Overview · Getting Started

Execution assurance for your AI agent.

Nio scans third-party code for risks, evaluates every runtime tool call against a seven-phase guard pipeline, and keeps an audit log of what happened and why. Install it once per agent and forget it.

What Nio does

Nio plugs into your agent's hook system and listens to its lifecycle events — when a tool is about to run, when one finishes, when a task starts or stops, when a session ends. Every observed event is recorded as OpenTelemetry metrics, traces, and audit logs. Events that propose an action (a command, a file write, a network request) also pass through the seven-phase guard pipeline, which decides whether to allow, confirm, or deny. Skills and third-party plugins are scanned before they run for the first time for shell exec, secret reads, webhook exfil, obfuscation, and similar risks.

Three capabilities
  • Code scan — 15 static rules + markdown/base64 decoding for skills, plugins, and any codebase.
  • Runtime guard — a seven-phase pipeline (0–6) that scores every tool call and decides.
  • Audit log — every decision is persisted to ~/.nio/audit.jsonl and optionally shipped to an OTLP collector.

Pick your agent

Nio ships as a plugin for each supported platform. The scan, guard, and audit logic is the same across all platforms; only the wiring differs. One curl-piped-shell command on the Installation page handles every platform.

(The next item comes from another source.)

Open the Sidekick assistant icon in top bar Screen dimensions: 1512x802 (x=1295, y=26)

  • Claude Code — hooks into PreToolUse / SessionStart.
  • Codex CLI — 5/6 lifecycle hooks via ~/.codex/config.toml + the codex_hooks feature flag.
  • OpenClaw — registered as a bundled plugin with a single plugin.js.
  • Hermes Agent — seven shell-hook entries in ~/.hermes/config.yaml + a small Python plugin for /nio.

First commands

Once installed, the /nio skill is available in your agent. Start with:

/nio config show            # display current protection level + config path
/nio config balanced        # switch between strict | balanced | permissive
/nio scan .                 # scan the current working directory
/nio action "rm -rf /"      # evaluate a proposed command without running it
/nio report                 # last 50 guard decisions from the audit log

See the full command reference at /nio commands.

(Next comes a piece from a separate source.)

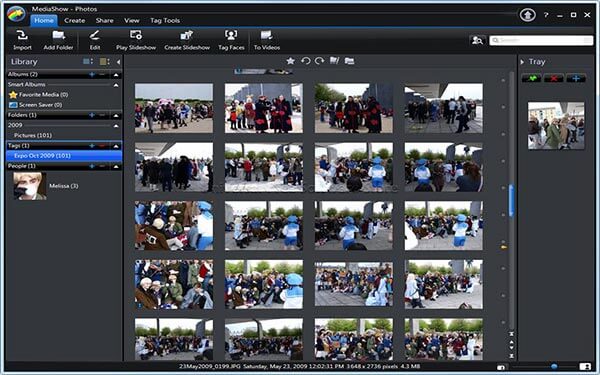Open Create Slideshow tool

[x=187, y=40]
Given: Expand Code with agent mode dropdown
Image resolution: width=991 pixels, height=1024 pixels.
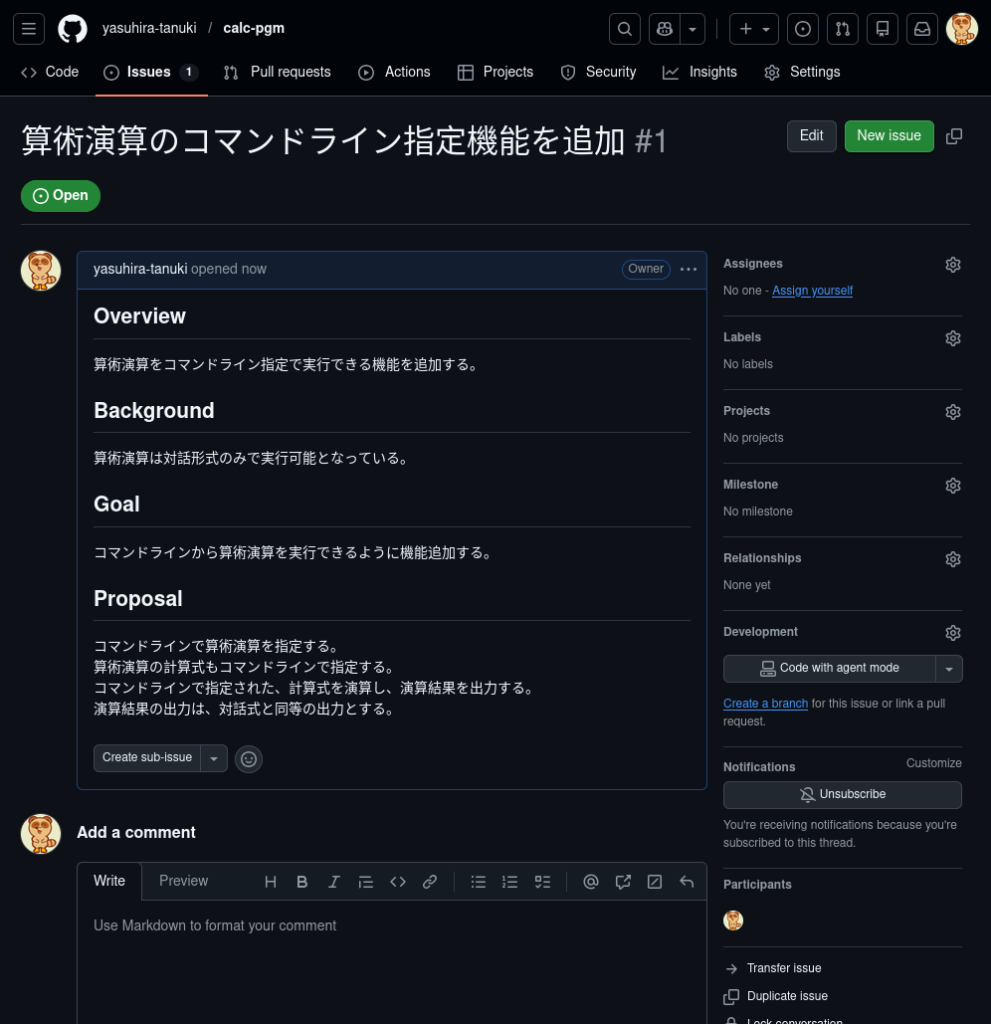Looking at the screenshot, I should pyautogui.click(x=949, y=669).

Telemetry · OTLP collector

Optional but useful for observability. Every hook event Nio sees is shaped into OpenTelemetry data and exported through the bundled async collector. Three signals are emitted:

SignalWhat's emitted
Metricsnio.tool_use.count · nio.turn.count · nio.decision.count · nio.risk.score (histogram)
TracesOne trace per conversation turn. Spans: invoke_agent UserPromptSubmit (turn root), execute_tool <name> (PreToolUse → PostToolUse), task:execute (subagent dispatch). Span names follow the OTel GenAI semantic conventions.
LogsAudit entries — guard decisions, skill scans, lifecycle events, hook events. Read via /nio report.

Where the data goes

  • Audit log is dual-written — every guard decision and lifecycle event ships to OTLP and a local JSONL at ~/.nio/audit.jsonl (rotates at 100 MB). Even with no remote collector you keep a full local trail.
  • Metrics and traces are OTLP-only — no local file. If collector.endpoint is empty they drop on the floor.
  • Remote OTLP — set collector.endpoint and Nio POSTs to /v1/metrics, /v1/traces, /v1/logs on that base URL. Bearer auth via collector.api_key.
  • Protocolhttp on port 4318 (default) or grpc on port 4317.
  • Per-signal switches — metrics / traces / logs can be turned on or off independently. Empty endpoint + logs.local: false turns the collector into a no-op.

Full schema (every metric, every span attribute, every audit field): Collector Signals. Config field reference: collector.* config.

What you can do with it

  • Pipe into Grafana / Honeycomb / Datadog / Tempo to watch live agent activity.
  • Aggregate nio.risk.score histograms across a fleet to spot drifting protection levels.
  • Replay ~/.nio/audit.jsonl for incident review without needing the collector running.